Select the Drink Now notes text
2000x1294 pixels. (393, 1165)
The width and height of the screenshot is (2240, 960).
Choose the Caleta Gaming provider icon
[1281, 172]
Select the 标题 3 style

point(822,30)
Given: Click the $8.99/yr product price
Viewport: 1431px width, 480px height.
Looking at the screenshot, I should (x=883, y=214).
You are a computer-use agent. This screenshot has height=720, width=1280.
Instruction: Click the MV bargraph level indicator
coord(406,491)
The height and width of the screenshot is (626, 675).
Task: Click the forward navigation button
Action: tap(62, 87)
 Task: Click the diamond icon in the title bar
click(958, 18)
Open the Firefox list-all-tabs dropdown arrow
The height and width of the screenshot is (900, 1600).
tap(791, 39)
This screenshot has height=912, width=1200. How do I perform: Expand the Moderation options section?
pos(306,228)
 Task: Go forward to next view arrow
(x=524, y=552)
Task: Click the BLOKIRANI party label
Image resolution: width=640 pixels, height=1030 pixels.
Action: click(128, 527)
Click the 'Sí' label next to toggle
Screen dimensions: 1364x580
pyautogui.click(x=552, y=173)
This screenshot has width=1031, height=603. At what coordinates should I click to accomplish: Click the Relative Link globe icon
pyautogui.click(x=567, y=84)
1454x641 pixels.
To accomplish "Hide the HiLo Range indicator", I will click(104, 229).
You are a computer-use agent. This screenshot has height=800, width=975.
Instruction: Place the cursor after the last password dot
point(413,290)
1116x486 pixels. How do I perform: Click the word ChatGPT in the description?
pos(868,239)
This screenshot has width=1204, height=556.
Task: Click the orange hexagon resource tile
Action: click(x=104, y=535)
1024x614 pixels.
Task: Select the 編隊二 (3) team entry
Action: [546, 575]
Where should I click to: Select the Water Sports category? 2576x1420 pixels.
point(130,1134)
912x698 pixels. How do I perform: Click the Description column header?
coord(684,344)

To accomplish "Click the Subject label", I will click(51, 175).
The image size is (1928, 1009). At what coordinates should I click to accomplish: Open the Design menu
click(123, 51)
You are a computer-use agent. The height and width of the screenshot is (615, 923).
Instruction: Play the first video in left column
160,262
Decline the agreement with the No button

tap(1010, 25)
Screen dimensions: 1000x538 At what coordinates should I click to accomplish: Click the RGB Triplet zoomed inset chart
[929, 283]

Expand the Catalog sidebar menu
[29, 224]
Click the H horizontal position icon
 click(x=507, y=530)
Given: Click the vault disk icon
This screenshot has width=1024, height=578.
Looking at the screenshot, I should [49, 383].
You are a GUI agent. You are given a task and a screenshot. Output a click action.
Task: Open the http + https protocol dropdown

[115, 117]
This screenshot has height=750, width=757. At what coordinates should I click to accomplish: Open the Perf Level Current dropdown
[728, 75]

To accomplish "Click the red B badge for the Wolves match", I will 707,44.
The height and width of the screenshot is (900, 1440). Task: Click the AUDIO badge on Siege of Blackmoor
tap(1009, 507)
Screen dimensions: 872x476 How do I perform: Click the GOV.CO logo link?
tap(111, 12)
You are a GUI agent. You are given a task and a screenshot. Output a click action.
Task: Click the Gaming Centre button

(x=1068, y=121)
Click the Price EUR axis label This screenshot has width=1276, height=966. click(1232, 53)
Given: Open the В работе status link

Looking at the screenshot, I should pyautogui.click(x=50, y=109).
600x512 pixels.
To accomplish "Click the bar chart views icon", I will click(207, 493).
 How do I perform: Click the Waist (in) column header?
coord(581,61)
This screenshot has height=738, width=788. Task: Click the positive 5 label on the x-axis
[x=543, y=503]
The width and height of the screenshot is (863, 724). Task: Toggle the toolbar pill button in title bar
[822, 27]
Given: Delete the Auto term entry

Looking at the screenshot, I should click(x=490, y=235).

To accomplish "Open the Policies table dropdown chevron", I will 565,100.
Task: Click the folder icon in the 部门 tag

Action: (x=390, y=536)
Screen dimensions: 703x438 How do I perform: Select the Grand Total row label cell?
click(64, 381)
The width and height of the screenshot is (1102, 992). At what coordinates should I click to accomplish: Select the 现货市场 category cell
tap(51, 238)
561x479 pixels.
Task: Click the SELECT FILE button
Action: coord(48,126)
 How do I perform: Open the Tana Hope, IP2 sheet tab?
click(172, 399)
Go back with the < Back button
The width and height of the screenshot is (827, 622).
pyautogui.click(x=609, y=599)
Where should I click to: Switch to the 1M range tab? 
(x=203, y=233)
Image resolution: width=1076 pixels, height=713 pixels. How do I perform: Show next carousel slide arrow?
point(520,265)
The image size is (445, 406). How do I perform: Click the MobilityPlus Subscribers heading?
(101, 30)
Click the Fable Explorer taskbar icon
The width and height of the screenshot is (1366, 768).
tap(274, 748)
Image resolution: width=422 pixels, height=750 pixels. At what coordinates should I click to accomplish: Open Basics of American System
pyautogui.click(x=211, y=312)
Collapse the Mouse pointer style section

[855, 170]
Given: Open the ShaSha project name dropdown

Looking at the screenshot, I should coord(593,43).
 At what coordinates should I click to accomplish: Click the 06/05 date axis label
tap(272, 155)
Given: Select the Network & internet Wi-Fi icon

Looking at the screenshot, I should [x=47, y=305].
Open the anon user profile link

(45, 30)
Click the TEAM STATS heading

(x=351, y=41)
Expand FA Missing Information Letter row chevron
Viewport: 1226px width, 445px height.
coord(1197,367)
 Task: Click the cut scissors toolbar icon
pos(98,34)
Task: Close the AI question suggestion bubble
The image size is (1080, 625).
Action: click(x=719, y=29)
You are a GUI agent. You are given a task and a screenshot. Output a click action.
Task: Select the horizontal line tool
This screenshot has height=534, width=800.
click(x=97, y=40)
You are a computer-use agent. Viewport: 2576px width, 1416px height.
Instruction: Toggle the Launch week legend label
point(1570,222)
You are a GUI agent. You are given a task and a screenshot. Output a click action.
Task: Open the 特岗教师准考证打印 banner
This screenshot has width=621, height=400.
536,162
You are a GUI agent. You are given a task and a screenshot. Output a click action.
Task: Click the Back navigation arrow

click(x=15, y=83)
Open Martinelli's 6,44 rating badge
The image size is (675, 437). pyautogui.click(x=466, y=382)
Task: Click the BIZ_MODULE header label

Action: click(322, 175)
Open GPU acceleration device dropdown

■ Exercise prompt ■
For this exercise, restate each of the entries without any deviation.

■ Exercise solution ■
Select the Drink Now notes text
2000x1294 pixels. (393, 1165)
The width and height of the screenshot is (2240, 960).
Choose the Caleta Gaming provider icon
[1281, 172]
Select the 标题 3 style

point(822,30)
Given: Click the $8.99/yr product price
Viewport: 1431px width, 480px height.
Looking at the screenshot, I should (x=883, y=214).
You are a computer-use agent. This screenshot has height=720, width=1280.
Instruction: Click the MV bargraph level indicator
coord(406,491)
The height and width of the screenshot is (626, 675).
Task: Click the forward navigation button
Action: tap(62, 87)
 Task: Click the diamond icon in the title bar
click(958, 18)
Open the Firefox list-all-tabs dropdown arrow
The height and width of the screenshot is (900, 1600).
tap(791, 39)
This screenshot has height=912, width=1200. How do I perform: Expand the Moderation options section?
pos(306,228)
 Task: Go forward to next view arrow
(x=524, y=552)
Task: Click the BLOKIRANI party label
Image resolution: width=640 pixels, height=1030 pixels.
Action: click(128, 527)
Click the 'Sí' label next to toggle
Screen dimensions: 1364x580
pyautogui.click(x=552, y=173)
This screenshot has width=1031, height=603. At what coordinates should I click to accomplish: Click the Relative Link globe icon
pyautogui.click(x=567, y=84)
1454x641 pixels.
To accomplish "Hide the HiLo Range indicator", I will click(104, 229).
You are a computer-use agent. This screenshot has height=800, width=975.
Instruction: Place the cursor after the last password dot
point(413,290)
1116x486 pixels. How do I perform: Click the word ChatGPT in the description?
pos(868,239)
This screenshot has width=1204, height=556.
Task: Click the orange hexagon resource tile
Action: click(x=104, y=535)
1024x614 pixels.
Task: Select the 編隊二 (3) team entry
Action: [546, 575]
Where should I click to: Select the Water Sports category? 2576x1420 pixels.
point(130,1134)
912x698 pixels. How do I perform: Click the Description column header?
coord(684,344)

To accomplish "Click the Subject label", I will click(51, 175).
The image size is (1928, 1009). At what coordinates should I click to accomplish: Open the Design menu
click(123, 51)
You are a computer-use agent. The height and width of the screenshot is (615, 923).
Instruction: Play the first video in left column
160,262
Decline the agreement with the No button

tap(1010, 25)
Screen dimensions: 1000x538 At what coordinates should I click to accomplish: Click the RGB Triplet zoomed inset chart
[929, 283]

Expand the Catalog sidebar menu
[29, 224]
Click the H horizontal position icon
 click(x=507, y=530)
Given: Click the vault disk icon
This screenshot has width=1024, height=578.
Looking at the screenshot, I should [49, 383].
You are a GUI agent. You are given a task and a screenshot. Output a click action.
Task: Open the http + https protocol dropdown

[115, 117]
This screenshot has height=750, width=757. At what coordinates should I click to accomplish: Open the Perf Level Current dropdown
[728, 75]

To accomplish "Click the red B badge for the Wolves match", I will 707,44.
The height and width of the screenshot is (900, 1440). Task: Click the AUDIO badge on Siege of Blackmoor
tap(1009, 507)
Screen dimensions: 872x476 How do I perform: Click the GOV.CO logo link?
tap(111, 12)
You are a GUI agent. You are given a task and a screenshot. Output a click action.
Task: Click the Gaming Centre button

(x=1068, y=121)
Click the Price EUR axis label This screenshot has width=1276, height=966. click(1232, 53)
Given: Open the В работе status link

Looking at the screenshot, I should pyautogui.click(x=50, y=109).
600x512 pixels.
To accomplish "Click the bar chart views icon", I will click(207, 493).
 How do I perform: Click the Waist (in) column header?
coord(581,61)
This screenshot has height=738, width=788. Task: Click the positive 5 label on the x-axis
[x=543, y=503]
The width and height of the screenshot is (863, 724). Task: Toggle the toolbar pill button in title bar
[822, 27]
Given: Delete the Auto term entry

Looking at the screenshot, I should click(x=490, y=235).

To accomplish "Open the Policies table dropdown chevron", I will 565,100.
Task: Click the folder icon in the 部门 tag

Action: (x=390, y=536)
Screen dimensions: 703x438 How do I perform: Select the Grand Total row label cell?
click(64, 381)
The width and height of the screenshot is (1102, 992). At what coordinates should I click to accomplish: Select the 现货市场 category cell
tap(51, 238)
561x479 pixels.
Task: Click the SELECT FILE button
Action: coord(48,126)
 How do I perform: Open the Tana Hope, IP2 sheet tab?
click(172, 399)
Go back with the < Back button
The width and height of the screenshot is (827, 622).
pyautogui.click(x=609, y=599)
Where should I click to: Switch to the 1M range tab? 
(x=203, y=233)
Image resolution: width=1076 pixels, height=713 pixels. How do I perform: Show next carousel slide arrow?
point(520,265)
The image size is (445, 406). How do I perform: Click the MobilityPlus Subscribers heading?
(101, 30)
Click the Fable Explorer taskbar icon
The width and height of the screenshot is (1366, 768).
tap(274, 748)
Image resolution: width=422 pixels, height=750 pixels. At what coordinates should I click to accomplish: Open Basics of American System
pyautogui.click(x=211, y=312)
Collapse the Mouse pointer style section

[855, 170]
Given: Open the ShaSha project name dropdown

Looking at the screenshot, I should coord(593,43).
 At what coordinates should I click to accomplish: Click the 06/05 date axis label
tap(272, 155)
Given: Select the Network & internet Wi-Fi icon

Looking at the screenshot, I should [x=47, y=305].
Open the anon user profile link

(45, 30)
Click the TEAM STATS heading

(x=351, y=41)
Expand FA Missing Information Letter row chevron
Viewport: 1226px width, 445px height.
coord(1197,367)
 Task: Click the cut scissors toolbar icon
pos(98,34)
Task: Close the AI question suggestion bubble
The image size is (1080, 625).
Action: click(x=719, y=29)
You are a GUI agent. You are given a task and a screenshot. Output a click action.
Task: Select the horizontal line tool
This screenshot has height=534, width=800.
click(x=97, y=40)
You are a computer-use agent. Viewport: 2576px width, 1416px height.
Instruction: Toggle the Launch week legend label
point(1570,222)
You are a GUI agent. You are given a task and a screenshot. Output a click action.
Task: Open the 特岗教师准考证打印 banner
This screenshot has width=621, height=400.
536,162
You are a GUI agent. You are given a task and a screenshot. Output a click action.
Task: Click the Back navigation arrow

click(x=15, y=83)
Open Martinelli's 6,44 rating badge
The image size is (675, 437). pyautogui.click(x=466, y=382)
Task: Click the BIZ_MODULE header label

Action: click(322, 175)
Open GPU acceleration device dropdown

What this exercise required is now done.